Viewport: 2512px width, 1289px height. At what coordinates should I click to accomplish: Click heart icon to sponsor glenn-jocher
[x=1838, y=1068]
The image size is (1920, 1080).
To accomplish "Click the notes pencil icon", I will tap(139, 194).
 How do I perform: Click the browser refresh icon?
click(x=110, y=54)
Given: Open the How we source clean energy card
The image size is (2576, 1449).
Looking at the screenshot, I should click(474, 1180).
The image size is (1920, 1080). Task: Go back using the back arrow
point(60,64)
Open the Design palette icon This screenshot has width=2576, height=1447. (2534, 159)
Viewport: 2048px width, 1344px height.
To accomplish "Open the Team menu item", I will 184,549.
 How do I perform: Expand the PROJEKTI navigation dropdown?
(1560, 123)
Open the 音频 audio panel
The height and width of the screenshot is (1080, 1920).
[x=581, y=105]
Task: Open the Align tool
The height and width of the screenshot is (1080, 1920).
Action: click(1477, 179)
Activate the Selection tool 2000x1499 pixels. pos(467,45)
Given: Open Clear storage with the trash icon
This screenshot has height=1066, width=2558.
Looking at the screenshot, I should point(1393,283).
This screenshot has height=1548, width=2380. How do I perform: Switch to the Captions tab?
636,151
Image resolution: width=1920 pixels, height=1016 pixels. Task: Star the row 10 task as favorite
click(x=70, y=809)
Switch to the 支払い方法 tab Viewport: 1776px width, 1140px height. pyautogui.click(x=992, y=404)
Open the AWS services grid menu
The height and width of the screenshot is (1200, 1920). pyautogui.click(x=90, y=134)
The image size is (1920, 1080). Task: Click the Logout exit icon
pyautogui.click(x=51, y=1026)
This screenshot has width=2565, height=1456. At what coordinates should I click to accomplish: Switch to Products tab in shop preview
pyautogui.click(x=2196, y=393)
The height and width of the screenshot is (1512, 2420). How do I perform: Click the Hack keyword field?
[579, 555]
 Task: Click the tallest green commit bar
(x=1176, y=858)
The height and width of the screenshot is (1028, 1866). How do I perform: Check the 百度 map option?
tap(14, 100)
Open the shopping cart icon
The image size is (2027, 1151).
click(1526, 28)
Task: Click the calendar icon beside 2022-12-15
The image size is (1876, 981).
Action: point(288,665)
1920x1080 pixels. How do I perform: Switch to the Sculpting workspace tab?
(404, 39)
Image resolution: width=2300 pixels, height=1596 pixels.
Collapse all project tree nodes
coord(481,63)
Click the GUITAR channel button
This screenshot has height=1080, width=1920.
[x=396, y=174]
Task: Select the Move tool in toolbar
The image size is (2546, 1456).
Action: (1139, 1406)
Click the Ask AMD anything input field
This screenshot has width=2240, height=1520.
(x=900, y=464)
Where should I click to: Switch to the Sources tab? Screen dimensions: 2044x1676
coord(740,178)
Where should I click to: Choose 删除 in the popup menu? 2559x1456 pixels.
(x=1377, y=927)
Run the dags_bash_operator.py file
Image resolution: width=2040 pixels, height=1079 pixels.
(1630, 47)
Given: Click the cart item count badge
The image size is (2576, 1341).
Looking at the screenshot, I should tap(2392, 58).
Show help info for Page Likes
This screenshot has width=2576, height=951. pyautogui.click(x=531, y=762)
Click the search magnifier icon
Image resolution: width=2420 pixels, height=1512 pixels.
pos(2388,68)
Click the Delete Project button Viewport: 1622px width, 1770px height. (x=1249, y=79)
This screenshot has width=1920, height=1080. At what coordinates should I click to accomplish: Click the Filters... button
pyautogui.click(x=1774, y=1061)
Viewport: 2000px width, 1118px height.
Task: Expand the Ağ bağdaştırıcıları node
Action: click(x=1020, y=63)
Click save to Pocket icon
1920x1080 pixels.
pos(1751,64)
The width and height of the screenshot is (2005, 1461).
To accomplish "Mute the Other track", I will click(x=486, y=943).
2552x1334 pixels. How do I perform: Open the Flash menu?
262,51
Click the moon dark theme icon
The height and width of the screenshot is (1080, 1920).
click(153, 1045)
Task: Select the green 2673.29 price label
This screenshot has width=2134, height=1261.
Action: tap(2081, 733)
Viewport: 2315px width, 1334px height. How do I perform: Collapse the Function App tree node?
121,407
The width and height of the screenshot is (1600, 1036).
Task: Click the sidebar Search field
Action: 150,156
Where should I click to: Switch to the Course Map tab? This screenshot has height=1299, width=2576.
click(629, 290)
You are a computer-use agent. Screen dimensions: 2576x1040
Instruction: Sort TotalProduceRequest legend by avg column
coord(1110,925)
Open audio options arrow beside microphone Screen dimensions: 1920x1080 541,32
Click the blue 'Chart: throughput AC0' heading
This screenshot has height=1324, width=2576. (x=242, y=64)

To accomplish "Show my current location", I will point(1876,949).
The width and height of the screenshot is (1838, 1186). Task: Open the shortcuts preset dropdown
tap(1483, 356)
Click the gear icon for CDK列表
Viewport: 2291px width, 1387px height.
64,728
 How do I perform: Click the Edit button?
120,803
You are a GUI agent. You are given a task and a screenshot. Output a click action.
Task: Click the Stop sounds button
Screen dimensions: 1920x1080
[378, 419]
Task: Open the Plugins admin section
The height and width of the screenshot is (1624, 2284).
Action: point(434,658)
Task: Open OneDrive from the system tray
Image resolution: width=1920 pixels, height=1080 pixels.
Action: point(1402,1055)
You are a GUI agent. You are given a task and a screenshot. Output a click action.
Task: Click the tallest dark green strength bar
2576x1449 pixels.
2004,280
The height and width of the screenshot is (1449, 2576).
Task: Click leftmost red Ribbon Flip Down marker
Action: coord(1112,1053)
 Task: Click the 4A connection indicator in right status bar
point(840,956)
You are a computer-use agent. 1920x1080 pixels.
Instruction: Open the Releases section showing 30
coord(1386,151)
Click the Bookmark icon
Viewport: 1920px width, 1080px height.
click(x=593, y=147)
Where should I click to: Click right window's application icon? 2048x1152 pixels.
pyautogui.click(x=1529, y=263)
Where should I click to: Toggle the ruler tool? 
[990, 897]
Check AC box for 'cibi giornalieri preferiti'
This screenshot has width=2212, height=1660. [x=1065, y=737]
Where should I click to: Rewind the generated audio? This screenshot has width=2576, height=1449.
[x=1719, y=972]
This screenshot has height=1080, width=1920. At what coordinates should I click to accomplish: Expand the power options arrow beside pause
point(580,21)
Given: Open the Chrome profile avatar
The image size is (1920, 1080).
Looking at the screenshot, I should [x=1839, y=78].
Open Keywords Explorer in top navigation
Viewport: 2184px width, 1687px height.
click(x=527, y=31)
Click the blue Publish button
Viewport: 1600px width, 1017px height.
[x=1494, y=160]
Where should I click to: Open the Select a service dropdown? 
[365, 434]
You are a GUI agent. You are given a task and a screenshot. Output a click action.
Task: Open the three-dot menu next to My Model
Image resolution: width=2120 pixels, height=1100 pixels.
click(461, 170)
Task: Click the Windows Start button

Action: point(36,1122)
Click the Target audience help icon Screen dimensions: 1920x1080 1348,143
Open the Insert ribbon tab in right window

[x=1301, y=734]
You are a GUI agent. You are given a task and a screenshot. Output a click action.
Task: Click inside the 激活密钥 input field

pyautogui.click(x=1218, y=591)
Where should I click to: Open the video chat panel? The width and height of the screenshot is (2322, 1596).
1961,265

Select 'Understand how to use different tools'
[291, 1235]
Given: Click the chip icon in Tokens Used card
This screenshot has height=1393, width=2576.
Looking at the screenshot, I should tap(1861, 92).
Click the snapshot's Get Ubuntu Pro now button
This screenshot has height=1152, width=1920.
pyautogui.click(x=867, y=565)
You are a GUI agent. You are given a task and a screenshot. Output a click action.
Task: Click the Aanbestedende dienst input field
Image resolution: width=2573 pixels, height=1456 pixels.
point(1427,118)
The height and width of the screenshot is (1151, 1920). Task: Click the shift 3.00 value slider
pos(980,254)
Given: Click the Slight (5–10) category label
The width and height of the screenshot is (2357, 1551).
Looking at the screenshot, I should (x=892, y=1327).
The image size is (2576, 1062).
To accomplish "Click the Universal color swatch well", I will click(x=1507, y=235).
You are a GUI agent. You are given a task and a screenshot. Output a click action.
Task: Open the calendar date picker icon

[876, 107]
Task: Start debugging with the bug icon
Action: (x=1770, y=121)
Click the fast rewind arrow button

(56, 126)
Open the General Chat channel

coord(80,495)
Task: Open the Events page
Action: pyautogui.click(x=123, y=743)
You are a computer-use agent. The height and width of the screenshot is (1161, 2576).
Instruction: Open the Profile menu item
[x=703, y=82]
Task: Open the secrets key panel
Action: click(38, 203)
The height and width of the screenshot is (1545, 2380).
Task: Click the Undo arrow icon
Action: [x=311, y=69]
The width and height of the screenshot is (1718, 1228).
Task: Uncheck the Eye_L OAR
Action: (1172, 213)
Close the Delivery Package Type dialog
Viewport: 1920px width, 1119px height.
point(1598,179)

What is expected>
If a line in the records above has the word "computer", copy it out.

Answer section>
You are a computer-use agent. Screen dimensions: 2576x1040
You are a computer-use agent. 1920x1080 pixels.
You are a computer-use agent. The height and width of the screenshot is (1161, 2576).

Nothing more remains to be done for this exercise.